Usage of Specific Information
It is always necessary for an evaluator to cite specific incidents. For example, an individual should not be psychologically assessed as "generally depressed" or "overly emotional." Rather, it might be noted that the individual has shown up late to work five times during a two-week period, has prompted seven customer complaints or has broken a piece of equipment during a tirade. Similarly, in terms of medical fitness for duty, an individual should not be called " too tired," but it might be observed that the individual becomes breathless and has to rest after lifting a ream of paper. Records must be kept to ensure that any incident cited may be independently corroborated.
Attempts at Remediation
In most situations, it is incumbent on an employer to make certain accommodations for a disability or medical condition. It is also necessary to direct an individual to get further medical treatment or counseling if either is deemed necessary. This is especially true when there is contract employment or when there are union stipulations involved. When it can be substantiated that counseling or other treatment has failed, the employee may be relieved of duties.
It is necessary that an FFD report be thorough and provide convincing evidence as to whether an employee should be dismissed. There are several parts to a FFD evaluation which may include:
- Identifying data
- Reasons for evaluation
- Background information pertinent to employment
- Clinical interview and observations
- Results of psychiatric evaluation
- Review of records
- Conclusion and recommendations
The FFD final report will indicate the integrated findings of the psychiatrist. The facts will be presented in a condensed, readable fashion with emphasis on the results pertinent to the particular employment involved. Usually the results will be one of the following:
- Fit for duty with treatment or behavioral change plan;
- Fit for duty with workplace adjustments;
- Unfit for duty: The individual has a physical, mental or emotional problem that will interfere with work performance for the foreseeable future. The recommendation is termination of employment.

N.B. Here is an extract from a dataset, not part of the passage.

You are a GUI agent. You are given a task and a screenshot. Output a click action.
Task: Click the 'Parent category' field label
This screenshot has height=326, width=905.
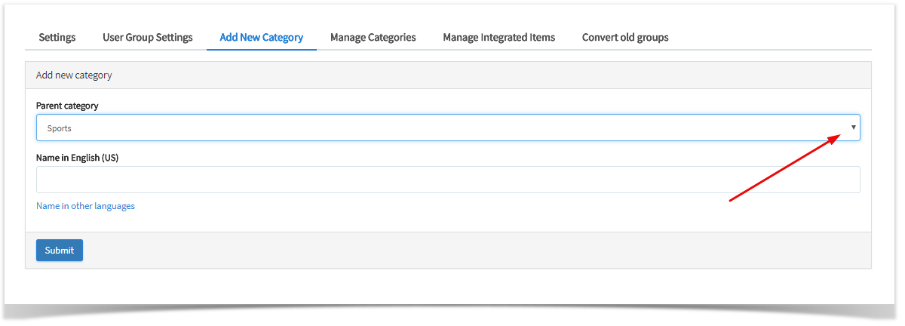[x=67, y=106]
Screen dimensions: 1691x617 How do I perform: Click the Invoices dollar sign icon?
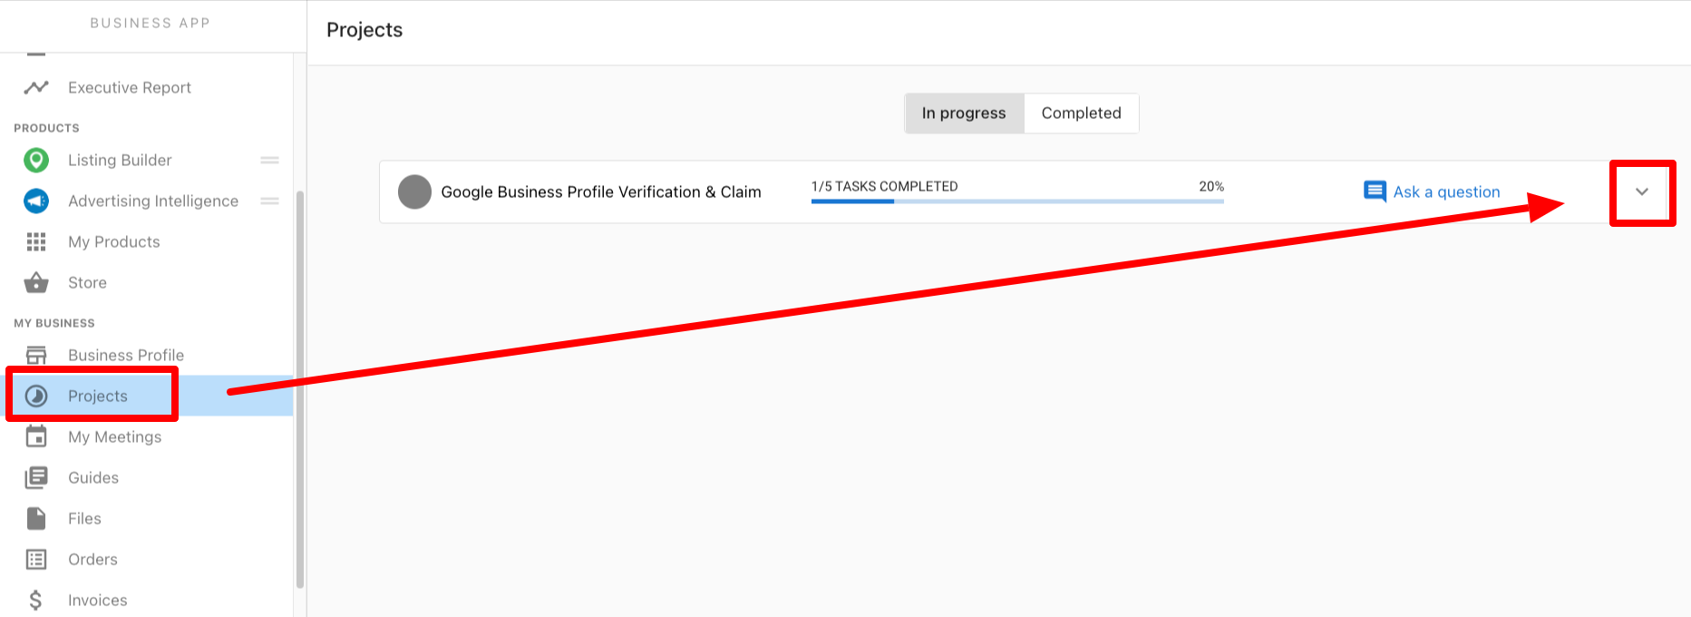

- Unfit now but treatable: The individual is presently unfit for duty, but is amenable to a treatment program that will, in all probability, have good results. Such a program might be, for example, participating in a 12-step program.
- No psychiatric diagnosis: If the evaluator has found no evidence of psychiatric disturbance that would interfere with employment, the recommendation may be that the individual in question receive further training, education or coaching on the job. It is also possible for the psychiatrist to recommend that disciplinary action be taken.